• Your objective:
Find "Image resolution: width=326", then copy its line and every later line of the entries exactly through the end, leaving all pictures out.

┌────────

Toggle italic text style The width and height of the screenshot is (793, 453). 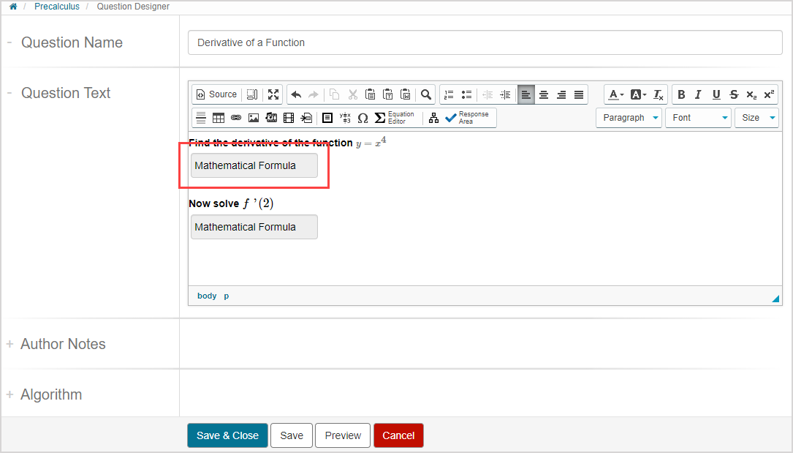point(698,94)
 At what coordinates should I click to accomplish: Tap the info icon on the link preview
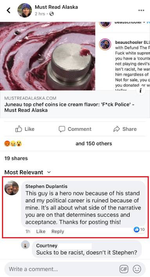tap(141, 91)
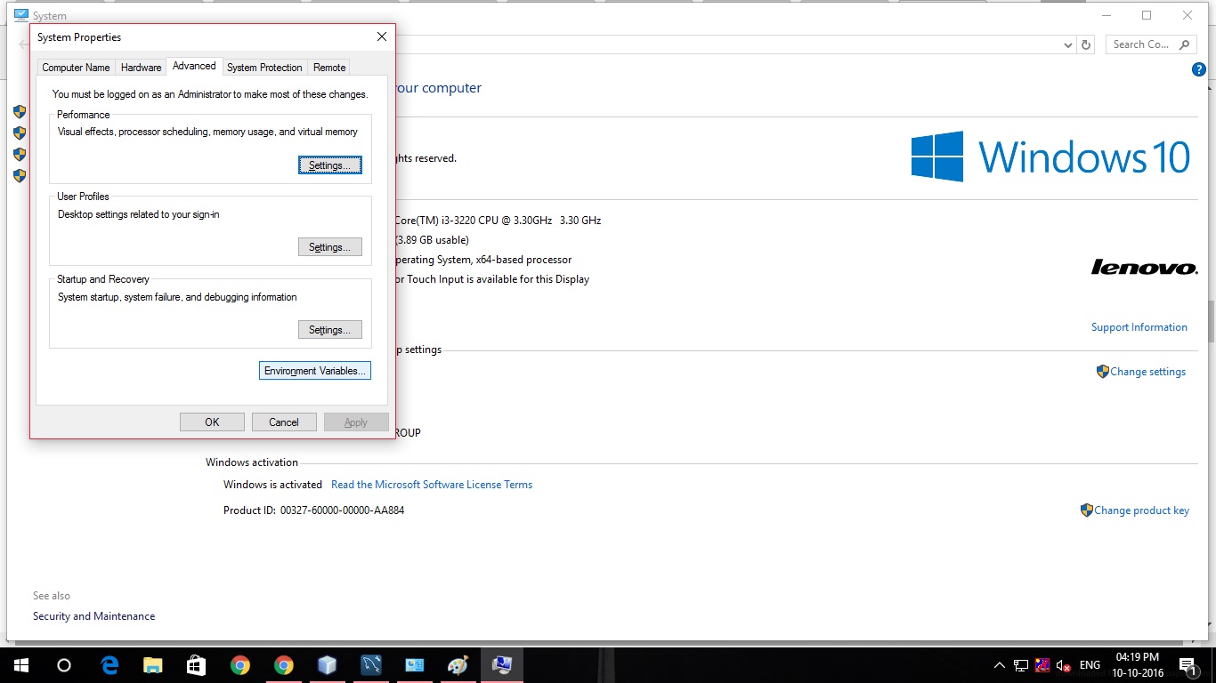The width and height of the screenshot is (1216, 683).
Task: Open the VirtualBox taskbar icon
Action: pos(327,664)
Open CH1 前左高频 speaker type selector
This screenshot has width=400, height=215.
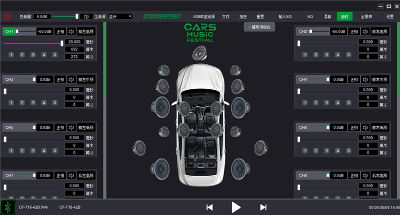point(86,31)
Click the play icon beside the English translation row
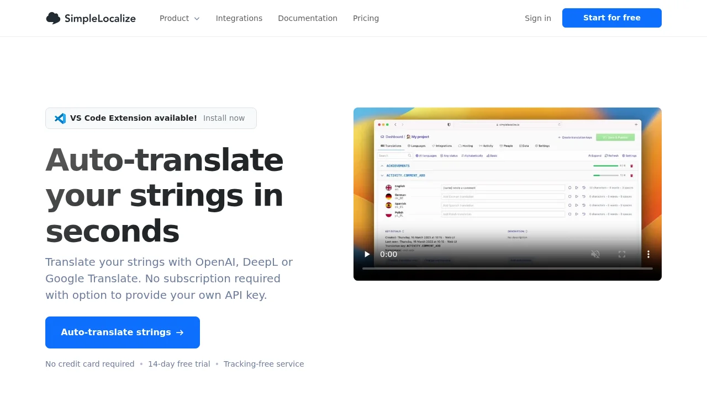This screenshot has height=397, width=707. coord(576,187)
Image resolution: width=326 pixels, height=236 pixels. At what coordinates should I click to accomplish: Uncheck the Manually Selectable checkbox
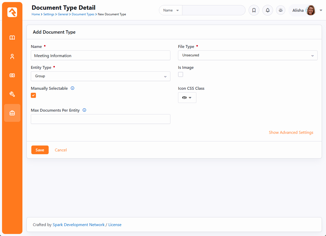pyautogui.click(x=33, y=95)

└────────

• Your solution:
Image resolution: width=326 pixels, height=236 pixels. At what coordinates should I click to accomplish: Uncheck the Manually Selectable checkbox
pyautogui.click(x=33, y=95)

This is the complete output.